_Problem statement_
Return the listing below word for word.
====
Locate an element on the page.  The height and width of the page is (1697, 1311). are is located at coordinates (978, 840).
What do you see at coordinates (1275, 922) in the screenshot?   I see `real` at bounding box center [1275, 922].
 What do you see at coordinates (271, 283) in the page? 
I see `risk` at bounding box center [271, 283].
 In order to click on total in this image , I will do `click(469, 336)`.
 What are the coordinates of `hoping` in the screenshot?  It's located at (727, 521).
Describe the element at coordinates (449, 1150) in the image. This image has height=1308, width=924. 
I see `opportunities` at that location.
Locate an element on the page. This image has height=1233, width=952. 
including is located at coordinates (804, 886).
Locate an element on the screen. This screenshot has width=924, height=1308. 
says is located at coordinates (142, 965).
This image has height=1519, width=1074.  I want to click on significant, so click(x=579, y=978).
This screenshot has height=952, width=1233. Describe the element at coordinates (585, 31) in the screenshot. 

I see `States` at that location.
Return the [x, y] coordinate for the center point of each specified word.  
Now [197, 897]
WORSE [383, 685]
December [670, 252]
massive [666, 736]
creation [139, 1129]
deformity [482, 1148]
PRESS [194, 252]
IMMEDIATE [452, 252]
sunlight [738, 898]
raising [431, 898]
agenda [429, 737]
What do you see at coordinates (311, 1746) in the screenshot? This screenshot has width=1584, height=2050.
====
_Solution to this problem_
Locate an element on the page.  The height and width of the page is (1697, 1311). are is located at coordinates (978, 840).
What do you see at coordinates (1275, 922) in the screenshot?   I see `real` at bounding box center [1275, 922].
 What do you see at coordinates (271, 283) in the page? 
I see `risk` at bounding box center [271, 283].
 In order to click on total in this image , I will do `click(469, 336)`.
 What are the coordinates of `hoping` in the screenshot?  It's located at (727, 521).
Describe the element at coordinates (449, 1150) in the image. This image has height=1308, width=924. 
I see `opportunities` at that location.
Locate an element on the page. This image has height=1233, width=952. 
including is located at coordinates (804, 886).
Locate an element on the screen. This screenshot has width=924, height=1308. 
says is located at coordinates (142, 965).
This image has height=1519, width=1074.  I want to click on significant, so click(x=579, y=978).
This screenshot has height=952, width=1233. Describe the element at coordinates (585, 31) in the screenshot. 

I see `States` at that location.
Return the [x, y] coordinate for the center point of each specified word.  
Now [197, 897]
WORSE [383, 685]
December [670, 252]
massive [666, 736]
creation [139, 1129]
deformity [482, 1148]
PRESS [194, 252]
IMMEDIATE [452, 252]
sunlight [738, 898]
raising [431, 898]
agenda [429, 737]
What do you see at coordinates (311, 1746) in the screenshot? This screenshot has width=1584, height=2050.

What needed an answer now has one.